*WHAT TO DO*
Repeat the records word for word, starting at the line that contains "Click the Calculate" and ending at the line that contains "tap(78, 97)". Leave out the pictures.

*RECORDS PROVIDED*
◇ ◇ ◇ ◇

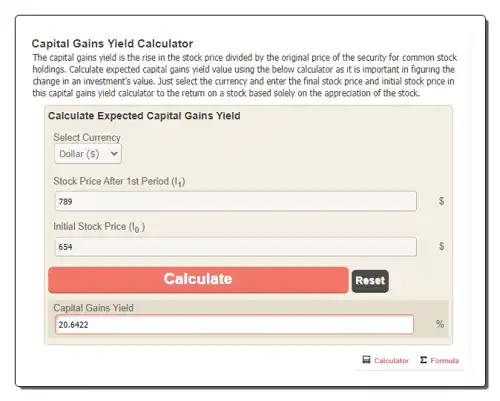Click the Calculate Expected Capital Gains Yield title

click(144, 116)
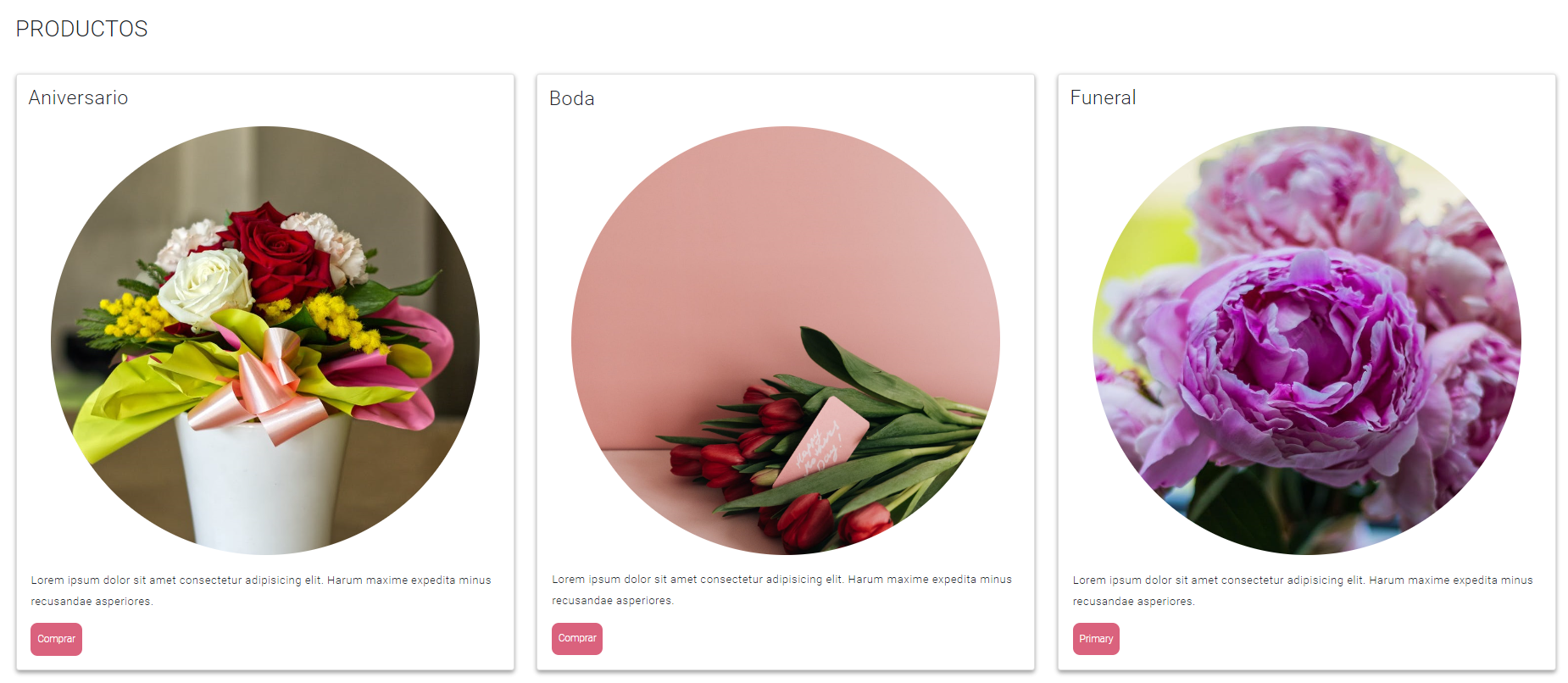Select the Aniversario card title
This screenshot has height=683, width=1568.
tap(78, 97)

◇ ◇ ◇ ◇

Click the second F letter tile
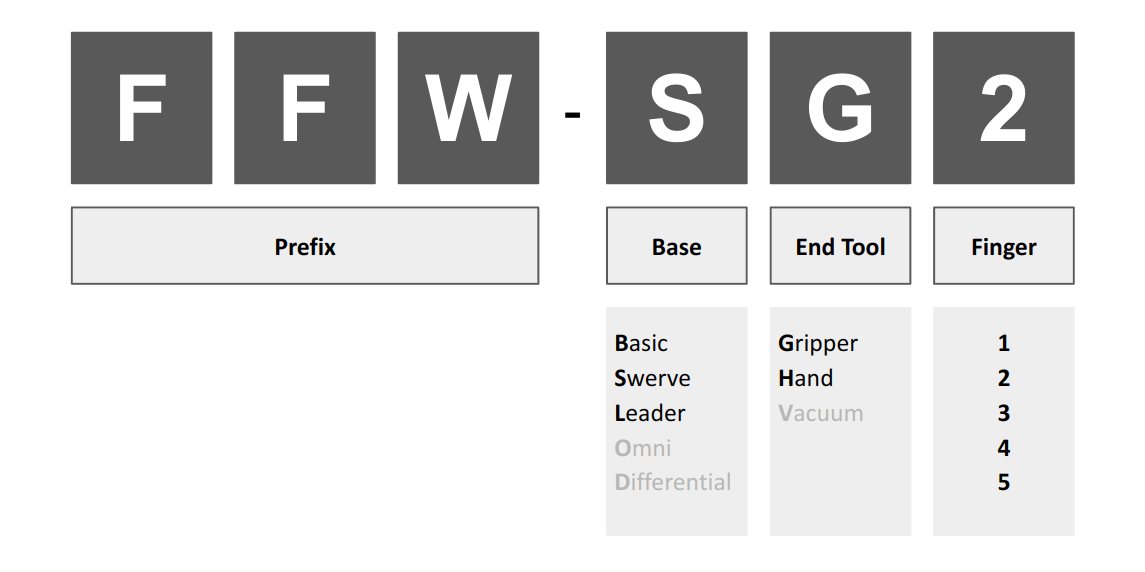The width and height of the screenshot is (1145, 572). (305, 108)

◇ ◇ ◇ ◇

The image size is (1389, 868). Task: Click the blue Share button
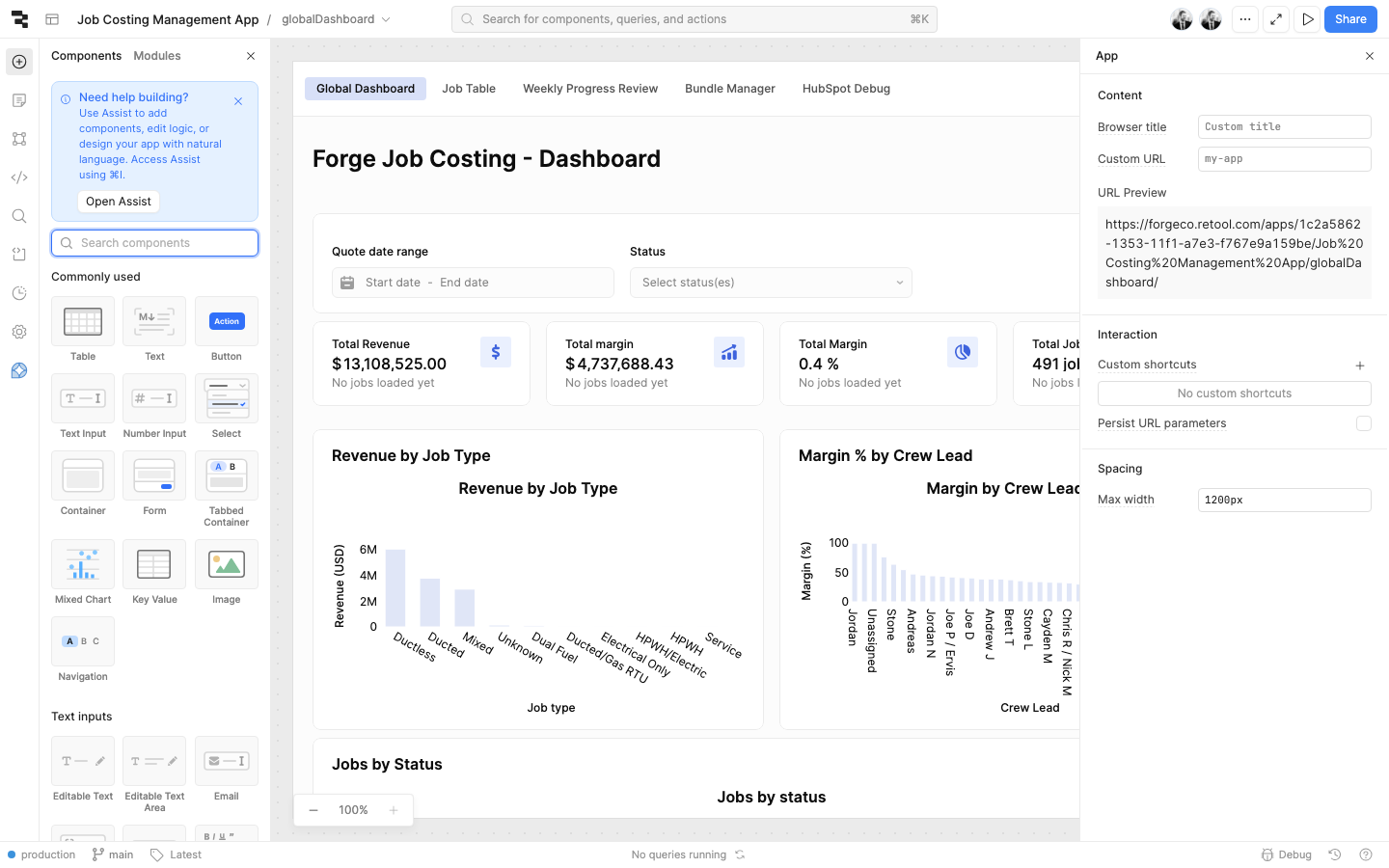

◇ ◇ ◇ ◇

*THE OUTPUT*
Click the Calculate Expected Capital Gains Yield title

click(144, 116)
Select the Aniversario card title
This screenshot has height=683, width=1568.
tap(78, 97)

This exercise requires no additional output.